The Best AI to Use In May 2026

Compare leading AI models & Understand which is the best model for your needs. [Updated 10th of May]

May 2026 starts on the back of the busiest model month of the year. OpenAI shipped GPT-5.5 on April 23 and brought it to AWS Bedrock on April 28 alongside GPT-Rosalind and Codex. NVIDIA released Nemotron 3 Nano Omni, a 30B open multimodal model that runs vision, audio, and text in one stack and tops six leaderboards. DeepSeek V4 Pro and V4 Flash are out in preview, and Sora 2 has been discontinued, with the API following in September.

Earlier in the month, Anthropic shipped Claude Opus 4.7, Google launched a native Gemini Mac app, Microsoft released its first in-house foundation models (MAI-Transcribe-1, MAI-Voice-1, MAI-Image-2), Google open-sourced Gemma 4 under Apache 2.0, Alibaba shipped Qwen 3.6-Plus, and Meta released Muse Spark. OpenAI also completed the full retirement of GPT-4o from ChatGPT on April 3.
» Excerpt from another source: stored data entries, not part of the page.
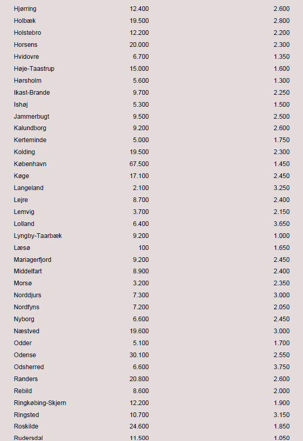Click the Rudersdal municipality name
Viewport: 303px width, 441px height.
click(29, 438)
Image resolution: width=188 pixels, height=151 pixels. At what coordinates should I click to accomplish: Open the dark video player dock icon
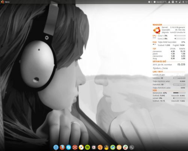click(94, 147)
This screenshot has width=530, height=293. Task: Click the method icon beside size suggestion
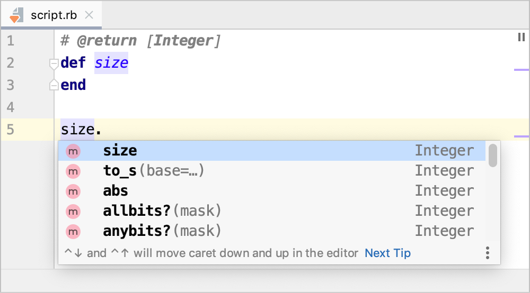73,151
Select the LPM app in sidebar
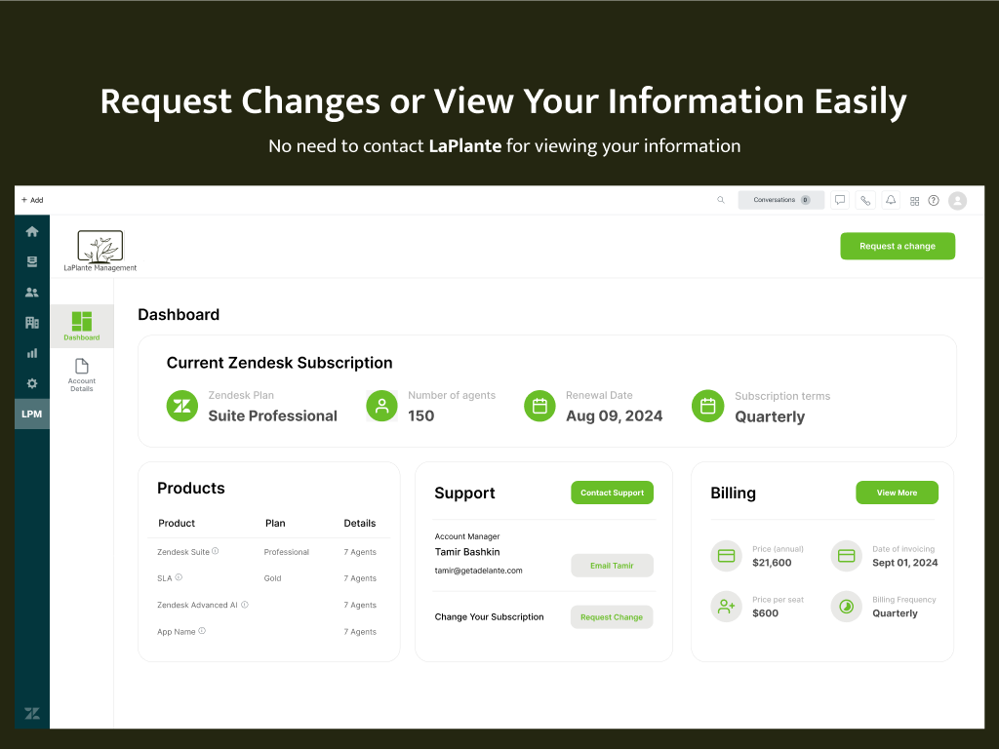Viewport: 999px width, 750px height. point(32,414)
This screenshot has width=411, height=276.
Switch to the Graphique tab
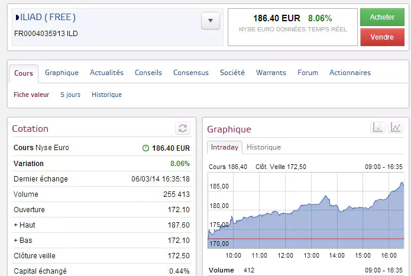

The top models are closer together than ever, which makes picking the right one for your specific task more important, not less. GPT-5.5 is the new default for daily chat and knowledge work. Claude Opus 4.7 is our editorial pick for coding and agentic tasks. Gemini 3.1 Pro still leads on accuracy and reasoning benchmarks. Grok 4.3 brings real-time data and multi-agent depth at lower cost. Below, we break down which model wins each category, why, and when you should consider the alternatives.
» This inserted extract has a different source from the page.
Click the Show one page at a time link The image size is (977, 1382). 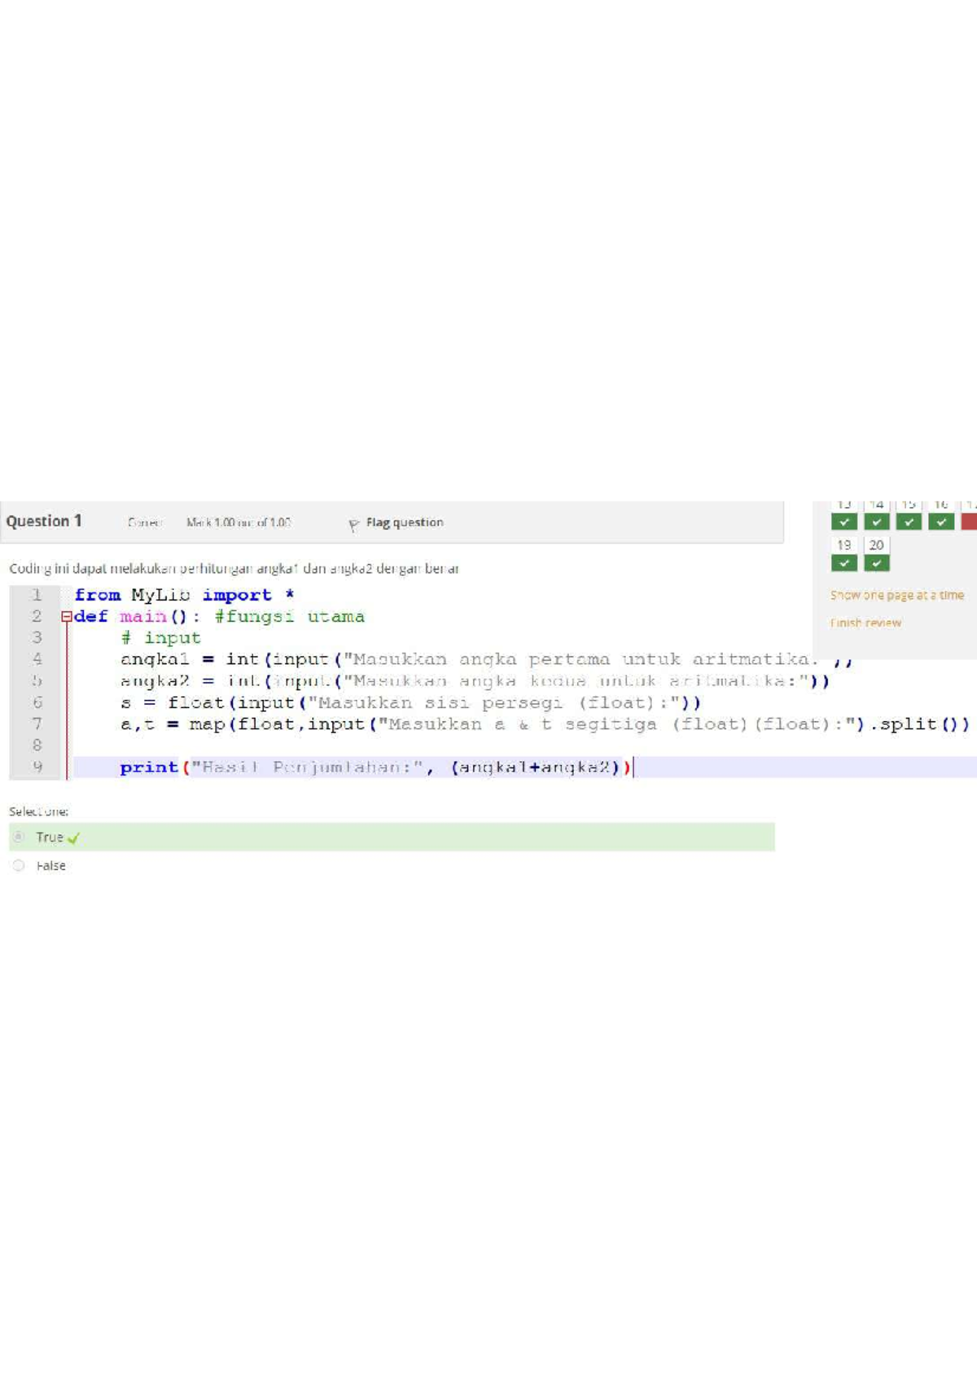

Monthly Ranking of Top AI Models

AI models change fast. New versions are released, performance shifts, and strengths evolve over time. To keep this comparison accurate and up to date, we publish a Best AI of the Month analysis every month, based on the latest model updates and real-world performance. Below are our most recent monthly rankings, where we take a deeper look at how the leading AI models performed during each month.

Claude Sonnet 4.6

Best AI for Writing

Claude Sonnet 4.6 still leads on style, voice fidelity, and instruction-following, the qualities that matter most for writers. GPT-5.5 took the top of the GDPval leaderboard on April 23 with a 60% drop in hallucinations, but Sonnet remains the model writers actually reach for when tone and voice consistency matter.

ChatGPT-5.5

Best AI for Chat / Daily Assistant

GPT-5.5 is OpenAI’s new frontier model and the strongest ChatGPT version to date. It hallucinates 60% less often than GPT-5.4, scores 92.4% on MMLU, and brings stronger computer-use and agentic coding via Codex. It is rolling out to Plus, Pro, Business, and Enterprise.

ChatGPT Images 2.0

Best AI for Images

ChatGPT Images 2.0 (gpt-image-2) is the new benchmark, launched April 21. It is the first image model that renders readable typography inside dense layouts like infographics, menus, and diagrams, supports 2K output, and handles non-Latin scripts. Gemini 3.1 Flash Image (Nano Banana 2) is still the speed and cost leader.

Veo 3.1

Best AI for Video

Google’s Veo 3.1 is our editorial pick for cinematic video: 24fps output, native audio, Scene Extension for 60+ second narratives, and Ingredients to Video for consistent characters across scenes. On Artificial Analysis’s text-to-video leaderboards, other models currently rank higher on raw preference, so treat this as an editorial call on production quality.

Claude Opus 4.7

Best AI for Coding

Claude Opus 4.7 outperforms Opus 4.6 across industry coding benchmarks including SWE-bench Verified, SWE-bench Pro, and agentic computer use. It leads on complex, multi-file engineering tasks and supports parallel sub-agent coordination through Claude Code with task budgets. GPT-5.5 is neck-and-neck at 88.7% SWE-bench.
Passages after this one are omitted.